Incentive Spirometry

The purpose of IS is to guide the patient to take a sustained maximal inspiratory effort resulting in a decrease in Ppl and maintain the patency of airways at risk for closure. Because of its simplicity, IS has been the mainstay of lung expansion therapy for many years. IS devices are designed to mimic natural sighing by encouraging patients to take slow, deep breaths. IS can be performed using devices that provide visual cues to patients when the desired inspiratory flow or volume has been achieved. IS has been shown to be an efficient and effective prophylaxis against postoperative atelectasis in high-risk patients.5 The first documented use of incentive spirometry as a therapy was in 1972, and this led to the development of a visual feedback device in 1973.7

The desired volume and number of repetitions to be performed are initially set by the RT or other qualified caregiver. The inspired volume goal is set on the basis of predicted values or observation of initial performance. The true benefit from IS is best achieved by repeated use and proper technique.8 The American Association for Respiratory Care (AARC) has developed and published a clinical practice guideline on IS; excerpts from this guideline appear in Clinical Practice Guideline 39-1.
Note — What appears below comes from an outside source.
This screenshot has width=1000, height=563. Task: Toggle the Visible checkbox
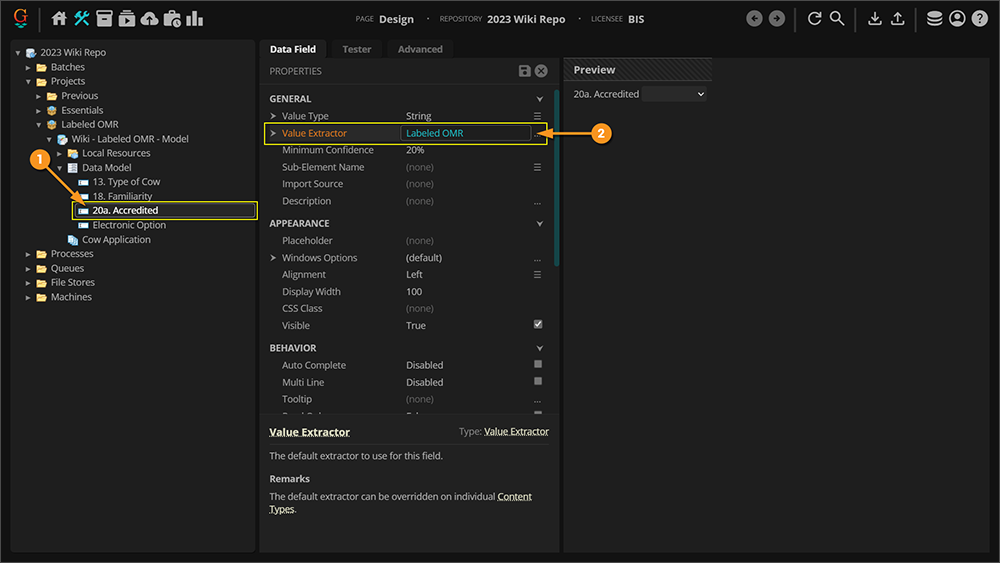(x=538, y=325)
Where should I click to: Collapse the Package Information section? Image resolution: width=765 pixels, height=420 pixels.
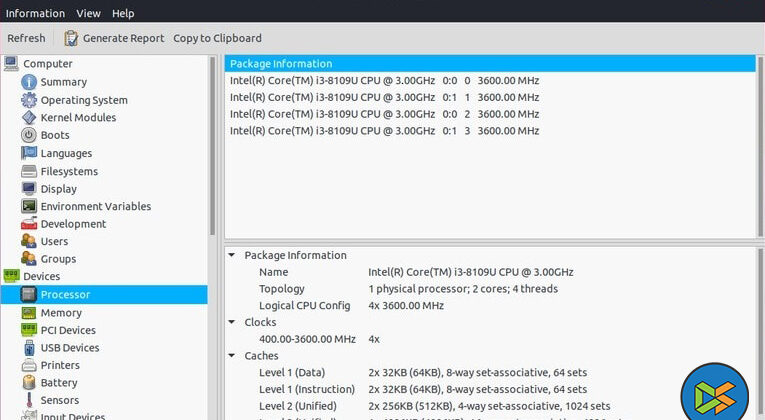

39-1   Incentive Spirometry

AARC Clinical Practice Guideline (Excerpts)*


*For complete guidelines, see American Association for Respiratory Care: Clinical practice guidelines: incentive spirometry. Respir Care 36:1402, 1991.

Physiologic Basis

The basic maneuver of IS is a sustained maximal inspiration (SMI). An SMI is a slow, deep inhalation from the functional residual capacity (FRC) up to (ideally) the total lung capacity, followed by a 5- to 10-second breath hold. An SMI is functionally equivalent to performing an inspiratory capacity (IC) maneuver, followed by a breath hold. Figure 39-2 compares the alveolar and Ppl changes occurring during a normal spontaneous breath and an SMI during IS.

During the inspiratory phase of spontaneous breathing, the decrease in Ppl caused by expansion of the thorax is transmitted to the alveoli. With Palv now negative, a pressure gradient is created between the airway opening and the alveoli. This transrespiratory pressure gradient causes gas to flow from the airway into the alveoli. Within certain limits, the greater the transrespiratory pressure gradient, the more that lung expansion occurs.

Hazards and Complications

Given its normal physiologic basis, IS presents few major hazards and complications; those that can occur are listed in Box 39-3. Acute respiratory alkalosis is the most common problem and occurs when the patient performs IS too rapidly. Dizziness and numbness around the mouth are the most frequently reported symptoms associated with respiratory alkalosis. This problem is easily corrected with careful instruction and monitoring of the patient. Discomfort with deep inspiratory efforts secondary to pain is usually the result of inadequate pain control in a postoperative patient. This problem can be rectified by ensuring appropriate analgesia. In addition, pain medication should be coordinated with IS activity.